What to produce:
When the material ends, stop; until then, set down every line exactly.

Data provided:

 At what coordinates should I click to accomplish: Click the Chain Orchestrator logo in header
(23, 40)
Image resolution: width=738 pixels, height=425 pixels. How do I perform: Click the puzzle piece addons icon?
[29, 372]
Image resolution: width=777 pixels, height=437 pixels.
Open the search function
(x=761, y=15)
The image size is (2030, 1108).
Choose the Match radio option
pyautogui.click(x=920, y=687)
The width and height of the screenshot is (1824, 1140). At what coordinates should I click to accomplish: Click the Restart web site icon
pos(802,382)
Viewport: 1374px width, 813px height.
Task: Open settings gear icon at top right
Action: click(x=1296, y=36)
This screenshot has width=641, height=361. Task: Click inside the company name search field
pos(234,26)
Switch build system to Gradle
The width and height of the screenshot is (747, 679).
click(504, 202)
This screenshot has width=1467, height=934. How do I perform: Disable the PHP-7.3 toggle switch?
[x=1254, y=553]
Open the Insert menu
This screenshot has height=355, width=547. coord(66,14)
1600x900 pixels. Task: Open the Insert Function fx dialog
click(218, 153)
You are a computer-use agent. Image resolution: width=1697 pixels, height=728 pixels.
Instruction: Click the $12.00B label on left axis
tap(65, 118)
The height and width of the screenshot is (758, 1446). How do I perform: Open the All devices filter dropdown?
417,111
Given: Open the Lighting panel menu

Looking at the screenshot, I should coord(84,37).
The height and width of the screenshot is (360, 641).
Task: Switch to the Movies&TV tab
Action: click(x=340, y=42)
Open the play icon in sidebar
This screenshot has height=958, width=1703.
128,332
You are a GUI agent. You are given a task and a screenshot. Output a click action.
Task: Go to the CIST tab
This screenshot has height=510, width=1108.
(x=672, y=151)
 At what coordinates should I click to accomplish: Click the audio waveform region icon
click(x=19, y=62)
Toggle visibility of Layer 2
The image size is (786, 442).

Response:
 At what coordinates should I click to accomplish: Click the Chain Orchestrator logo in header
(23, 40)
Image resolution: width=738 pixels, height=425 pixels. How do I perform: Click the puzzle piece addons icon?
[29, 372]
Image resolution: width=777 pixels, height=437 pixels.
Open the search function
(x=761, y=15)
The image size is (2030, 1108).
Choose the Match radio option
pyautogui.click(x=920, y=687)
The width and height of the screenshot is (1824, 1140). At what coordinates should I click to accomplish: Click the Restart web site icon
pos(802,382)
Viewport: 1374px width, 813px height.
Task: Open settings gear icon at top right
Action: click(x=1296, y=36)
This screenshot has width=641, height=361. Task: Click inside the company name search field
pos(234,26)
Switch build system to Gradle
The width and height of the screenshot is (747, 679).
click(504, 202)
This screenshot has width=1467, height=934. How do I perform: Disable the PHP-7.3 toggle switch?
[x=1254, y=553]
Open the Insert menu
This screenshot has height=355, width=547. coord(66,14)
1600x900 pixels. Task: Open the Insert Function fx dialog
click(218, 153)
You are a computer-use agent. Image resolution: width=1697 pixels, height=728 pixels.
Instruction: Click the $12.00B label on left axis
tap(65, 118)
The height and width of the screenshot is (758, 1446). How do I perform: Open the All devices filter dropdown?
417,111
Given: Open the Lighting panel menu

Looking at the screenshot, I should coord(84,37).
The height and width of the screenshot is (360, 641).
Task: Switch to the Movies&TV tab
Action: click(x=340, y=42)
Open the play icon in sidebar
This screenshot has height=958, width=1703.
128,332
You are a GUI agent. You are given a task and a screenshot. Output a click action.
Task: Go to the CIST tab
This screenshot has height=510, width=1108.
(x=672, y=151)
 At what coordinates should I click to accomplish: Click the audio waveform region icon
click(x=19, y=62)
Toggle visibility of Layer 2
The image size is (786, 442).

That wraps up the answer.